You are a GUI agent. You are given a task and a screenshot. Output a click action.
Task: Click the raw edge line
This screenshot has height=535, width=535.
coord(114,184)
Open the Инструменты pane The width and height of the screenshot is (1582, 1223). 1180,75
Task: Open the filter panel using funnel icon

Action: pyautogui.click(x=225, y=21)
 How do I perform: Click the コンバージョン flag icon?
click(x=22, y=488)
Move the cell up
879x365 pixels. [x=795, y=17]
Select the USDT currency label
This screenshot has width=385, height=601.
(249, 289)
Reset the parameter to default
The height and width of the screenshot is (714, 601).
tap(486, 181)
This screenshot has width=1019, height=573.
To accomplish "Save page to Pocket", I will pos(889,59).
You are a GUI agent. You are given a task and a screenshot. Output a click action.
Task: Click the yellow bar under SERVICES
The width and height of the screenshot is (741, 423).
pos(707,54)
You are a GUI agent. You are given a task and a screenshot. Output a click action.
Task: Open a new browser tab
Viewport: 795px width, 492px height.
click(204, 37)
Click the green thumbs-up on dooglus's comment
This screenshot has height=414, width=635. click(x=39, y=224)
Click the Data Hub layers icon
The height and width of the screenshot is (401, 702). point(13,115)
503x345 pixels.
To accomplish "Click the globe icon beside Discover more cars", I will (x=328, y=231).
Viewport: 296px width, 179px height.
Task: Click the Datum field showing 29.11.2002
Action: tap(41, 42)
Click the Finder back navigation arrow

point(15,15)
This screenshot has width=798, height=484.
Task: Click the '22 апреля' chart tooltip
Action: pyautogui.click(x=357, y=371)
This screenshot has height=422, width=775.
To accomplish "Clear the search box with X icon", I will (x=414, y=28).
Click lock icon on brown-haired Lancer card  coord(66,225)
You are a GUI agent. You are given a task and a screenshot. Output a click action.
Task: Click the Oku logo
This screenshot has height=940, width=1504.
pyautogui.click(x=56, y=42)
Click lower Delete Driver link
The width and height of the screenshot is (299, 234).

[TASK DESCRIPTION]
Retype the entries. Every line must match exactly.

[SOLUTION FOR THIS PROBLEM]
You are a GUI agent. You are given a task and a screenshot. Output a click action.
Task: Click the raw edge line
This screenshot has height=535, width=535.
coord(114,184)
Open the Инструменты pane The width and height of the screenshot is (1582, 1223). 1180,75
Task: Open the filter panel using funnel icon

Action: pyautogui.click(x=225, y=21)
 How do I perform: Click the コンバージョン flag icon?
click(x=22, y=488)
Move the cell up
879x365 pixels. [x=795, y=17]
Select the USDT currency label
This screenshot has width=385, height=601.
(249, 289)
Reset the parameter to default
The height and width of the screenshot is (714, 601).
tap(486, 181)
This screenshot has width=1019, height=573.
To accomplish "Save page to Pocket", I will pos(889,59).
You are a GUI agent. You are given a task and a screenshot. Output a click action.
Task: Click the yellow bar under SERVICES
The width and height of the screenshot is (741, 423).
pos(707,54)
You are a GUI agent. You are given a task and a screenshot. Output a click action.
Task: Open a new browser tab
Viewport: 795px width, 492px height.
click(204, 37)
Click the green thumbs-up on dooglus's comment
This screenshot has height=414, width=635. click(x=39, y=224)
Click the Data Hub layers icon
The height and width of the screenshot is (401, 702). point(13,115)
503x345 pixels.
To accomplish "Click the globe icon beside Discover more cars", I will (x=328, y=231).
Viewport: 296px width, 179px height.
Task: Click the Datum field showing 29.11.2002
Action: tap(41, 42)
Click the Finder back navigation arrow

point(15,15)
This screenshot has width=798, height=484.
Task: Click the '22 апреля' chart tooltip
Action: pyautogui.click(x=357, y=371)
This screenshot has height=422, width=775.
To accomplish "Clear the search box with X icon", I will (x=414, y=28).
Click lock icon on brown-haired Lancer card  coord(66,225)
You are a GUI agent. You are given a task and a screenshot. Output a click action.
Task: Click the Oku logo
This screenshot has height=940, width=1504.
pyautogui.click(x=56, y=42)
Click lower Delete Driver link
The width and height of the screenshot is (299, 234).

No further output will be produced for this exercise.